The house is planned as two parallel ranges forming a double depth plan, with a third range across the left-hand end and a tower (originally the entrance porch) at the opposite right-hand end. It is now subdivided into holiday flats.
The asymmetrical west front presents two storeys across five windows. The composition comprises the gable end of a cross wing on the left and the west front of the double depth range on the right. On the ground floor, a reused three-light granite window with hollow-chamfered jambs and hoodmould appears on the left, flanked by reused pilasters with ionic volutes at their bases. A datestone reading '1662' is positioned to the right.
A porch of stone rubble with a gabled slate roof is situated to the left of centre, featuring a reused two-light mullion window with hollow-chamfered jambs on its front and a single-light window in the right-hand side wall. A reused three-centred arch with chamfered jambs ornamented with ball stops and run-out stops below is set in the left-hand side wall. The inner door has a three-centred granite arch with heavy rollmould.
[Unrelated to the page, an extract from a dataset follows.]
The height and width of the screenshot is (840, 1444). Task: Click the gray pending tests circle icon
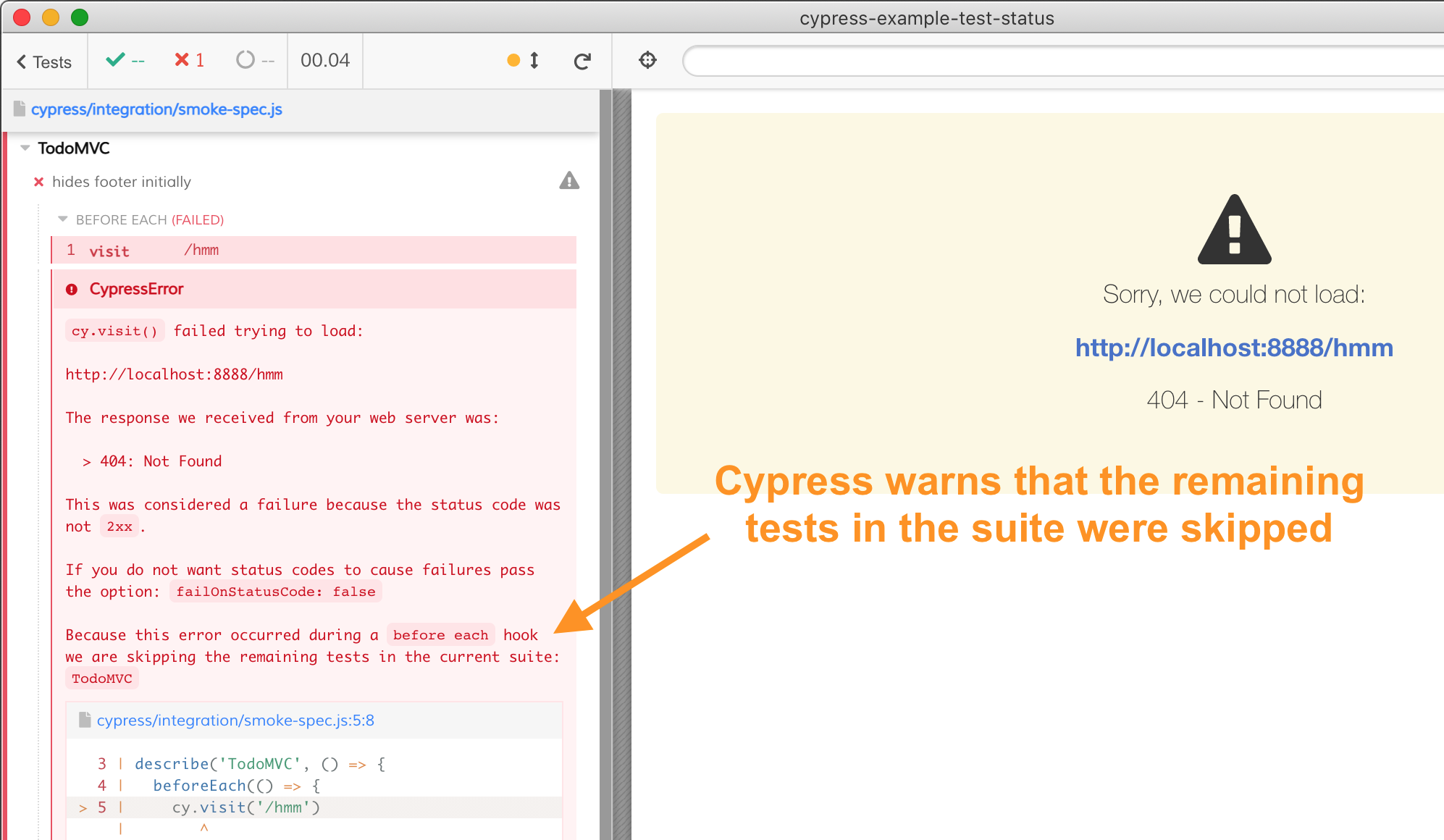(245, 60)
At the centre and to the right are four-light and three-light granite mullion windows with hollow-chamfered jambs and segmental arched openings, each with hoodmoulds and flanking reused pilasters with volutes below. Between these openings, 20th-century garage doors occupy a wide opening, which itself features a hoodmould.
The first floor contains three six-pane sashes with hoodmoulds and flanking pilasters. A four-pane sash is positioned to the left of centre, with a tall stair window featuring a segmental arched opening to the right of centre.
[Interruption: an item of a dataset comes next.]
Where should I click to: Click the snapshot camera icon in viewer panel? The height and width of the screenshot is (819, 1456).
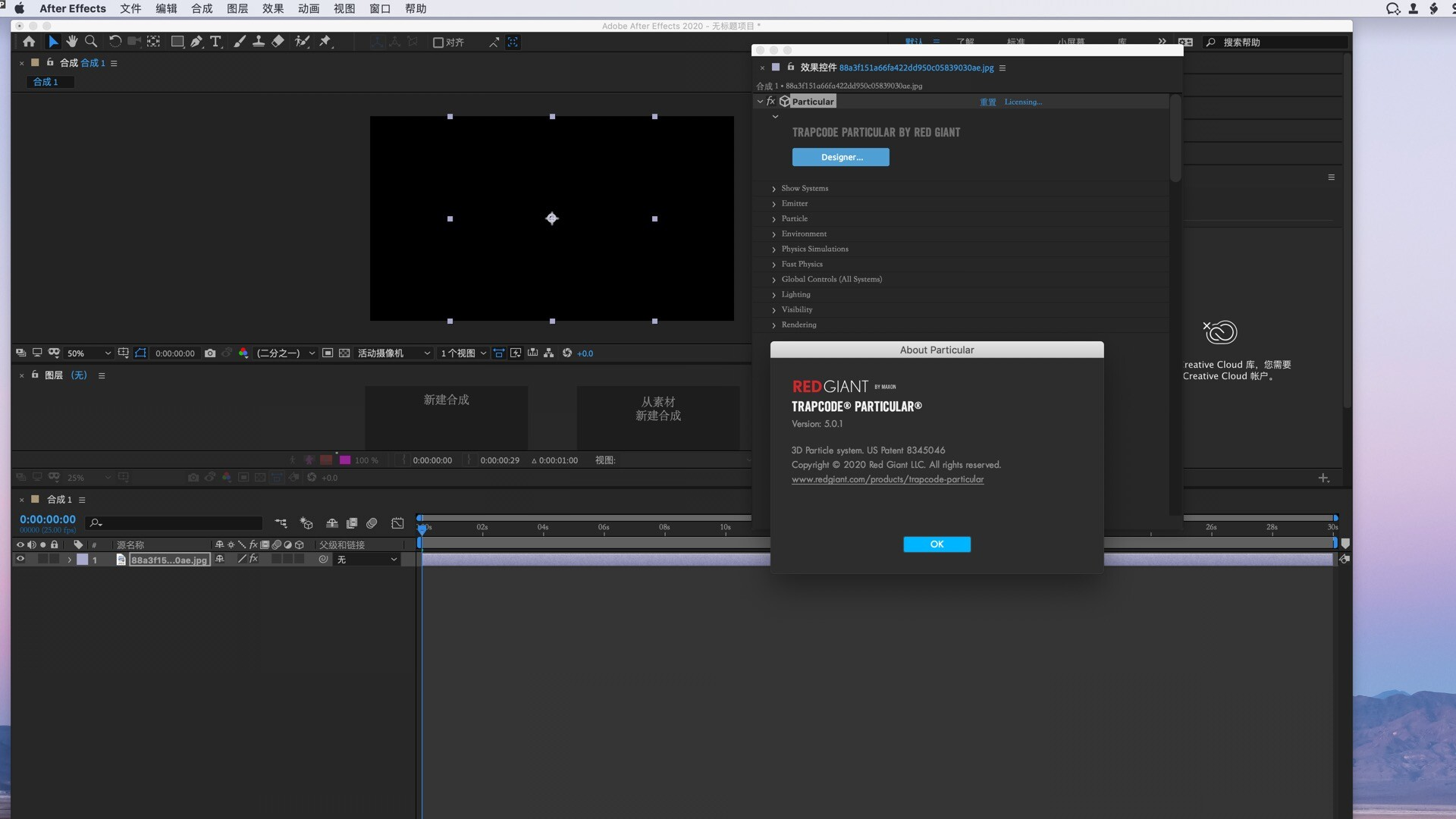(x=210, y=353)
On the south elevation, a square tower of three stages projects slightly off centre from the double gable end of the main range. The tower displays rusticated quoins, chamfered on the ground floor and alternating above. The entrance, though now blocked, retains its reused three-centred chamfered arch with unusual stops, which appears to have been heightened. Above this is a panel comprising an arcade of blind trefoiled arches with a datestone reading 1872 above.
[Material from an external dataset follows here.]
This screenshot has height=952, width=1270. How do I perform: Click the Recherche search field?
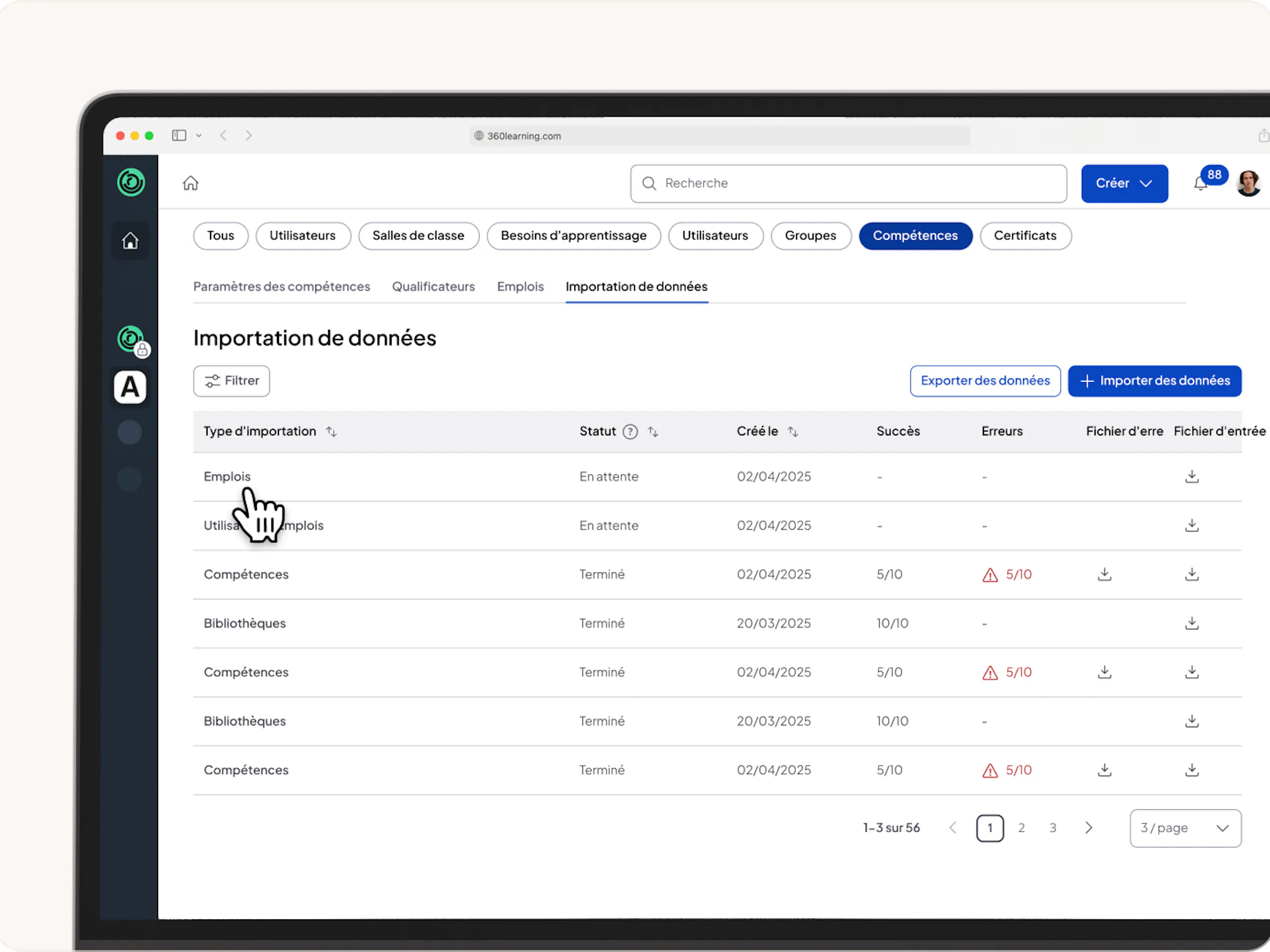848,184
Segmental arched sashes punctuate the side walls and first stage of the tower. Roundels are positioned in the second stage. A dentilled string course and modillion cornice surmount the pyramid roof, which features shaped slates and a slender wooden cupola. The cupola is topped with an ogee hexagonal dome bearing a ball finial and a wrought iron weather vane.
The rear garden elevation to the east presents a symmetrical two-window front with canted bay windows at ground floor level and sashes on the first floor.
The interior was not accessible at the time of listing inspection.
The site was formerly the property of John de Kylgat, Bearers, Bevills and Grenvilles (see also Talland Church). The original manor house is reputed to have been demolished after 1820; a possible earlier site lies to the west. The present house was erected in 1872. However, J. Couch, in his History of Polperro (published in 1871 after his death), describes Killigarth Manor in detail, including a fine room used as a sleeping compartment with a vaulted ceiling featuring longitudinal and transverse mouldings, decorated with paintings of the History of Paradise. Seventeenth-century records also document the existence of a bell tower.